Dataset entries:
-.-.-
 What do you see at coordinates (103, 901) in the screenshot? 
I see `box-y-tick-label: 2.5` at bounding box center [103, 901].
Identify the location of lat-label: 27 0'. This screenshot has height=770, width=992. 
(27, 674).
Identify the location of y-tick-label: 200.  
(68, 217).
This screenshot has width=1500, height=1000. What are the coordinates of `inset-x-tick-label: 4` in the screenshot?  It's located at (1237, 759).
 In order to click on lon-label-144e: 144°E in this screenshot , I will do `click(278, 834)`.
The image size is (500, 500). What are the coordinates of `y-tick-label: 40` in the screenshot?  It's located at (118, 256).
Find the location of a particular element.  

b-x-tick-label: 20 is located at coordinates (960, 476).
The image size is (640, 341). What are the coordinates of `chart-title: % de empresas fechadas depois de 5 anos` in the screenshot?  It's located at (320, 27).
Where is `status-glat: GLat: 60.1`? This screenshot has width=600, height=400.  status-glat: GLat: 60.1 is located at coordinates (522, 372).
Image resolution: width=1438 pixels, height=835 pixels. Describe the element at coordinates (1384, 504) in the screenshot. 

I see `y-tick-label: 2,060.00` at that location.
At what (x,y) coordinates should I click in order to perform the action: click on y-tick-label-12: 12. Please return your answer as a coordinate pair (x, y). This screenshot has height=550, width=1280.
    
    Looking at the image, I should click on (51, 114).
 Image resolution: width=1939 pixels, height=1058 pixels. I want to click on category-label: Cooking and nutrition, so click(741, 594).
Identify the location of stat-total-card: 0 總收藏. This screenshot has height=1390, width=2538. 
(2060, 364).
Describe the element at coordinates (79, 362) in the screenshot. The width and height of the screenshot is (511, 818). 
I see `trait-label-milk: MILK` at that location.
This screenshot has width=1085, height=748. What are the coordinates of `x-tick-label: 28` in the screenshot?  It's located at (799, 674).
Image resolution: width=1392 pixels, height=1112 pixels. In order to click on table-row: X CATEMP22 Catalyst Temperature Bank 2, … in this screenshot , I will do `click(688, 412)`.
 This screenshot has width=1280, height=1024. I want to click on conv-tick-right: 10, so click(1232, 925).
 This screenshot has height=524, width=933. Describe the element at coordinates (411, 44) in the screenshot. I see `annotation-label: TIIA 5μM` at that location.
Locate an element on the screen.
-.-.-
Swap every occurrence of "Identify the location of" in the material for "Determine the position of", and reproduce the rest of the material unchanged.

 What do you see at coordinates (103, 901) in the screenshot? 
I see `box-y-tick-label: 2.5` at bounding box center [103, 901].
Determine the position of lat-label: 27 0'. This screenshot has height=770, width=992. 
(27, 674).
Determine the position of y-tick-label: 200.  
(68, 217).
This screenshot has width=1500, height=1000. What are the coordinates of `inset-x-tick-label: 4` in the screenshot?  It's located at (1237, 759).
 In order to click on lon-label-144e: 144°E in this screenshot , I will do `click(278, 834)`.
The image size is (500, 500). What are the coordinates of `y-tick-label: 40` in the screenshot?  It's located at (118, 256).
Find the location of a particular element.  

b-x-tick-label: 20 is located at coordinates (960, 476).
The image size is (640, 341). What are the coordinates of `chart-title: % de empresas fechadas depois de 5 anos` in the screenshot?  It's located at (320, 27).
Where is `status-glat: GLat: 60.1`? This screenshot has width=600, height=400.  status-glat: GLat: 60.1 is located at coordinates (522, 372).
Image resolution: width=1438 pixels, height=835 pixels. Describe the element at coordinates (1384, 504) in the screenshot. 

I see `y-tick-label: 2,060.00` at that location.
At what (x,y) coordinates should I click in order to perform the action: click on y-tick-label-12: 12. Please return your answer as a coordinate pair (x, y). This screenshot has height=550, width=1280.
    
    Looking at the image, I should click on (51, 114).
 Image resolution: width=1939 pixels, height=1058 pixels. I want to click on category-label: Cooking and nutrition, so click(741, 594).
Determine the position of stat-total-card: 0 總收藏. This screenshot has height=1390, width=2538. 
(2060, 364).
Describe the element at coordinates (79, 362) in the screenshot. The width and height of the screenshot is (511, 818). 
I see `trait-label-milk: MILK` at that location.
This screenshot has width=1085, height=748. What are the coordinates of `x-tick-label: 28` in the screenshot?  It's located at (799, 674).
Image resolution: width=1392 pixels, height=1112 pixels. In order to click on table-row: X CATEMP22 Catalyst Temperature Bank 2, … in this screenshot , I will do `click(688, 412)`.
 This screenshot has width=1280, height=1024. I want to click on conv-tick-right: 10, so click(1232, 925).
 This screenshot has height=524, width=933. Describe the element at coordinates (411, 44) in the screenshot. I see `annotation-label: TIIA 5μM` at that location.
Locate an element on the screen.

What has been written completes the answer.